The Truth of the Matter…
Note: The top three diesel models are shown in blue and their gasoline powered counterparts are shown in grey. There may be vehicles of the same model but a different trim that are not included. (Photo: Vincentric)

New report explains which diesel vehicles provide a true cost of ownership advantage.

Vincentric’s 2018 Canadian Diesel Analysis provides fleets with a cost comparison of 856 diesel and gasoline powered vehicles. In all, 428 diesel vehicles were analyzed, and when compared to their closest gasoline-powered equivalents, the results revealed that only 28% (118 out of the overall 428 diesel vehicles) offered a lower total cost of ownership.

Of the 368 diesel trucks, only 60 (16%) were found to be cost effective. More specifically, 33% of 1/2 ton and smaller diesel pickups are cost-effective, and only 12% of heavy-duty (3/4 and one ton) pickups are cost-effective.

Price premium

Vincentric examined eight factors for each vehicle to determine the cost of ownership—depreciation, fuel costs, fees and taxes, financing, insurance, maintenance, opportunity cost, and repairs—and determined that diesels tend to have a higher total cost of ownership due to their price premium.

Historically, this price premium has been offset by lower diesel prices at the pump. However, since October 2018, diesel has become more expensive than gasoline in Canada.

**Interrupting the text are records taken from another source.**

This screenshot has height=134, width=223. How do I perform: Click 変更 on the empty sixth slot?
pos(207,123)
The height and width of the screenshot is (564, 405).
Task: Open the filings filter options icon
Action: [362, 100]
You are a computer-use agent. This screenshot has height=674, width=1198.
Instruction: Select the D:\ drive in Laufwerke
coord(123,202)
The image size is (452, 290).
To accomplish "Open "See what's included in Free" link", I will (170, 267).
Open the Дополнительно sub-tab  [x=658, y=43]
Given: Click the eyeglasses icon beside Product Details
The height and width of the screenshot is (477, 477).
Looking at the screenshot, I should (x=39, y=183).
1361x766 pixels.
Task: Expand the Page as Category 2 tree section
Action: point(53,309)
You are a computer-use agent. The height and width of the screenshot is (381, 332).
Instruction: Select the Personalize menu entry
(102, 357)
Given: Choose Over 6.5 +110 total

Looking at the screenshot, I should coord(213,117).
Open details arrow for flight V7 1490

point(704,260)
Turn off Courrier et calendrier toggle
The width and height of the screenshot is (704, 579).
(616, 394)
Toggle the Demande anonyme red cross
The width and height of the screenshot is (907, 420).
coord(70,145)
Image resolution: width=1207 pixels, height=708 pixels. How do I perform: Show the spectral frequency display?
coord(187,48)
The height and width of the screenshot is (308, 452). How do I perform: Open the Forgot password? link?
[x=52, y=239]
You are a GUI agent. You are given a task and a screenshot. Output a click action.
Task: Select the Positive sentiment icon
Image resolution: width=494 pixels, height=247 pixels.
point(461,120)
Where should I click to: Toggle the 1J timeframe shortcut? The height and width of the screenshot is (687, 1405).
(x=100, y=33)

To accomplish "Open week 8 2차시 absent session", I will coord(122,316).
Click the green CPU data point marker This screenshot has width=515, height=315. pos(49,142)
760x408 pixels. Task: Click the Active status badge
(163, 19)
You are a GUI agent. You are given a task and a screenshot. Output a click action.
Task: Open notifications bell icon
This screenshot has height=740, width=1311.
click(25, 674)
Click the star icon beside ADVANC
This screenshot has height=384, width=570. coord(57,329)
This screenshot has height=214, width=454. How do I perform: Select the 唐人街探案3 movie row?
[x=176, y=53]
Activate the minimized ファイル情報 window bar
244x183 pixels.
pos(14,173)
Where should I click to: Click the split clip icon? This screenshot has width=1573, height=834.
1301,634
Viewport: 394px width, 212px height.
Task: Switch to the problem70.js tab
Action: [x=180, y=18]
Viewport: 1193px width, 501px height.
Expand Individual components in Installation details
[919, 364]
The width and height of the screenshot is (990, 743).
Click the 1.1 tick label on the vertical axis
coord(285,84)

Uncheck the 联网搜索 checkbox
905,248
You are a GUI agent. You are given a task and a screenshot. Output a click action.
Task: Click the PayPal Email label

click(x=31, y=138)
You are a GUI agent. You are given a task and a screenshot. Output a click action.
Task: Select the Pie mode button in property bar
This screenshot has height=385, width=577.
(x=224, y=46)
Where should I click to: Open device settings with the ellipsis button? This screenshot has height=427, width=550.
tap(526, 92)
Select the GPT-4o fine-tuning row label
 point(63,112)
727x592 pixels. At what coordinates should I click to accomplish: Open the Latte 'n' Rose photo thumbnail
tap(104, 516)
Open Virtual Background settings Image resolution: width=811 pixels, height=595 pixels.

“When that happens, the vehicle loses its price advantage,” explains David Wurster, President of Vincentric. “That causes the vehicle to lose any mileage advantage it has.”

The cost of maintenance also has an impact on the cost of ownership. According to Vincentric, maintenance for diesel trucks costs $2,019 more over five years on average than for their gasoline counterparts.

Wurster adds that “the fleet industry has been very good at using cost of ownership to help select the vehicles they want in their fleet. When they’re investing in a vehicle or asset, it’s really important to be looking at the cost over time as opposed to only the purchase price of a vehicle.”

They’re not so bad

There is still hope for diesel vehicles, though. As stated before, there are still 118 diesel vehicles that are considered cost-effective. For instance, diesel cars are $199 less expensive to maintain than their gasoline-powered counterparts (over a five-year term).

“While there may be trends and generalities that could be observed from looking at the data, customers aren’t purchasing these trends and generalities,” Wurster explains. “They are purchasing a specific vehicle, and the lesson to take away from this analysis is that you can find a cost-effective vehicle in all of the different segments.”

The chart on this page represents the total cost of ownership, showing the top three diesel vehicles from each category with the greatest savings. It is important to note that the fuel prices used in these reports are based on a weighted average over a period of five months, to ensure that the analysis reflects current market trends. The report also assumes that the vehicles are owned over a five-year timeframe and driven 25,000 km annually.

“Our basic message is: don’t start by looking at the price of the vehicle. Look at how much it costs to own and operate that vehicle over time. That’s how you pick a better vehicle for your business or even your household,” says Wurster.